Hai appena registrato il secondo capitolo di una trilogia, da cosa nasce la volontà di produrre una trilogia discografica?
Ho avuto sempre l’idea che un progetto particolare come Dardust avesse bisogno come start-up di almeno tre dischi per trovare un’identità, farsi conoscere ed affermarsi. 
Diciamo che mi sono dato tanto tempo per farlo emergere sia creativamente che all’esterno. Un po’ come si faceva una volta: i nuovi progetti venivano coltivati nel tempo album dopo album, singolo dopo singolo e live dopo live, senza l’ansia dei numeri in poco tempo. E poi le trilogie mi hanno sempre affascinato… la trilogia berlinese di Bowie, la trilogia dei Cure o ad esempio in altri campi, la trilogia sulle Tre Madri di Dario Argento che parte da Suspiria. Mi piace l’idea del concept non solo in un disco ma anche come collegamento tra vari lavori anche a distanza di anni.
 
Per registrare questo secondo lavoro hai scelto il Sundlaugin Studio, come mai?
L’album islandese doveva catturare l’anima del posto non solo a livello paesaggistico, ambientale e di “mood” in genere, ma anche a livello di “sound”. Il Sundlaugin è pieno di strumenti che sono stati usati non solo dai Sigur Ros ma anche da tanti altri artisti che ho amato negli anni. La magia di certi dischi è li anche se non la vedi e se ti fai suggestionare non può che rimanere impressa nel modo in cui “concepisci” qualcosa, scrivi, suoni e registri.
 
Cosa dobbiamo aspettarci da questo nuovo lavoro?
Magari ci si aspetta un disco lento e rarefatto mentre invece rispetto a “7”, in alcuni episodi, sarà molto più d’impatto soprattutto sul lato elettronico. E’ un lavoro più complesso per alcuni punti di vista e molto più immediato per altri. E’ un Dardust 2.0 più maturo, in cui le linee partite dal primo disco trovano una geometria più chiara e definita. Ma anche questo sarà un punto di arrivo e allo stesso tempo un nuovo punto di partenza che ci porterà verso il terzo disco a Londra.
 
Ti abbiamo ascoltato a Roma al Quirinetta, in un live -che ci è piaciuto moltissimo-che era da vedere, ascoltare e da cui lasciarsi avvolgere.

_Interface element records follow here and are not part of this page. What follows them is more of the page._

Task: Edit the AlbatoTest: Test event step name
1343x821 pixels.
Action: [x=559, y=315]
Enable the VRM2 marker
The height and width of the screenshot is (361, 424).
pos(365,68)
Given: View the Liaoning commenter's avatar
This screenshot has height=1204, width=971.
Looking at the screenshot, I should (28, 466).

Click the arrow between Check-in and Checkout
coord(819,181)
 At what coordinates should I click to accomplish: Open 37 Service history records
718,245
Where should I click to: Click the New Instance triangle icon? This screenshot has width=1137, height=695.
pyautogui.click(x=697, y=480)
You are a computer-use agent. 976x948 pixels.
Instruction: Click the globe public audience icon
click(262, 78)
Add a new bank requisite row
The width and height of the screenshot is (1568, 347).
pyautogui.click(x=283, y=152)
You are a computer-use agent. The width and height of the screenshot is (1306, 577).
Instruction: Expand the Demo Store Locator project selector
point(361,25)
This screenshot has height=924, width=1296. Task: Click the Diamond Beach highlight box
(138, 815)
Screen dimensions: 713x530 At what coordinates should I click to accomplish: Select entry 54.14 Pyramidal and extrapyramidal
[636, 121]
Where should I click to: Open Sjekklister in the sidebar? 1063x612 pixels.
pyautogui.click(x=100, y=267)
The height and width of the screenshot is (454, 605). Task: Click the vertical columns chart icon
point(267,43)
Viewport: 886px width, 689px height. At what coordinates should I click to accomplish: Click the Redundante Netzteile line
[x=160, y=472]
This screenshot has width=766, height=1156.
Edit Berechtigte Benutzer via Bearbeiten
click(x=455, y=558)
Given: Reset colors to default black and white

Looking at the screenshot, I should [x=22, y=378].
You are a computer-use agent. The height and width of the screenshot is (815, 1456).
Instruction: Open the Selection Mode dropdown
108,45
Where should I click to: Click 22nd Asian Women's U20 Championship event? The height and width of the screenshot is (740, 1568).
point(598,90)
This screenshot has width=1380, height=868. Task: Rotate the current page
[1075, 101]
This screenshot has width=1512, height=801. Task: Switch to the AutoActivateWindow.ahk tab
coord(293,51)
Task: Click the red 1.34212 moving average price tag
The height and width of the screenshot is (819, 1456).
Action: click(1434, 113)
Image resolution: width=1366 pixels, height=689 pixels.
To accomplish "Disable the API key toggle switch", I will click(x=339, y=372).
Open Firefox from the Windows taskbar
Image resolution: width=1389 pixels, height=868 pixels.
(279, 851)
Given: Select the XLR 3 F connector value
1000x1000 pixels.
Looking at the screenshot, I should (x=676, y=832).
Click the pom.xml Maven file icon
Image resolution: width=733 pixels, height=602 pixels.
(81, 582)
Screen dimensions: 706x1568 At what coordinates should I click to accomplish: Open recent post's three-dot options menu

Da cosa ti lasci ispirare per creare le atmosfere delle tue esibizioni?
Mi fa davvero piacere che vi sia piaciuto. L’idea di base è creare questo crescendo sia sul lato emotivo che su quello del sound per lasciare alla fine lo spettatore con l’idea di aver fatto un piccolo viaggio. In genere abbiamo i visuals che accompagnano il racconto musicale sul lato delle immagini.
 
Nei tuoi lavori mischi sapientemente il classicismo delle melodie al piano con l’elettronica; qual è la tua formazione musicale?
Parto dalla formazione classica al conservatorio con lo studio del pianoforte, ma poi ho deragliato durante l’adolescenza quando ho scoperto i Kraftwerk, i Depeche Mode, i Prodigy e i Chemical Brothers. In Dardust credo convivano entrambe queste formazioni.
  
Attraverso la tua pagina Facebook, ci hai regalato foto e video pazzeschi, qual è la cosa più bella che hai visto/fatto/scoperto in Islanda?
Io la conoscevo già perché ero già stato a scriverci i primi brani del nuovo album. Dovrei tornare al primo impatto per risponderti. La cosa impressionante per esempio, viaggiando sulla Hrinvegur (Statale 1) nel Sud dell’Islanda, è stata notare la mutevolezza impressionante dei paesaggi. Dal nero della lava a distese di ghiacciai enormi per passare a cascate e fiordi meravigliosi. Il colpo d’occhio è impressionante e ogni volta che prendi l’iPhone per fotografarlo e portarti il ricordo a casa, maledici tutto perché niente potrà mai catturare quello che vedi. La bellezza è solo per gli occhi e non per l’iPhone.